2016 HAP Awards
Each year the Hospital & Healthsystem Association of Pennsylvania (HAP) recognizes the most innovative Pennsylvania hospitals through its annual Achievement Awards program. This year, a panel representing public and private sectors, health care and business organizations, and for-profit and nonprofit entities selected two programs at Western Psychiatric Institute and Clinic of UPMC (WPIC) from 121 entries for awards.
Community Champions Award. Dr. Kim Blair and her colleagues at the Matilda Theiss Early Childhood Behavioral Health Center were honored for their initiative, Improving Access to Early Childhood Mental Health and Trauma Treatment Services. The program serves Pittsburgh's Oak Hill, Hill District, and Mt. Oliver neighborhoods. It has demonstrated significant reductions in hyperactivity, aggression, anxiety, and depression in children, through parent-child interaction therapy, where the focus is on enhancing the parent-child relationship and decreasing disruptive behaviors, and child-parent psychotherapy, where caregiver and child work together to heal from trauma. A key component of this intervention also involves being a collaborative partner in the community. Working relationships have been formed with more than 70 community partners to increase access throughout the region for children and families.

- Material provided:
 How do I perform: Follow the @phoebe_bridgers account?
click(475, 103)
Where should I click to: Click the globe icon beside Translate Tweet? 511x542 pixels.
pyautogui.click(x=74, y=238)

- Prompt 1: Name every problem in children that the 2016 HAP Awards text says the early childhood program significantly reduced.
- Prompt 2: Carry the 2016 HAP Awards text further, starting after its last sentence.
The listing has no connection to the 2016 HAP Awards text.

- Result 1: Hyperactivity, aggression, anxiety, and depression.

- Result 2:
Excellence in Care Award. Blending Innovative Technology in Routine Clinical Care: Improving Mutual Decision Making and Individualized Treatment in the Psychiatric Hospital Setting, based in the Child and Adolescent Bipolar Spectrum Services (In-CABS) program at Western Psychiatric Institute and Clinic of UPMC (WPIC), received this year's Excellence in Care Award. Rasim Somer Diler, MD, medical director of the In-CABS team, developed an innovative self-report mood rating, "Mood and Energy Thermometer: MET" that patients on the inpatient unit access through an interactive projector to enter their individual mood, anger, and anxiety ratings. Alerts from the web-based platform flag high score ratings to the treatment team and families. Adolescents on the unit also wear wrist-based devices that allow their activity to be mapped with the mood ratings. The results from the project have been strong, suggesting that technology can be successfully blended in routine psychiatric care. Patients reported that their outlook on life increased 332 percent after using the tracking. Additionally, the In-CABS program helped clarify diagnosis in 100 percent of patients and 30-day readmissions were only 4 percent compared to the national average of 15 percent.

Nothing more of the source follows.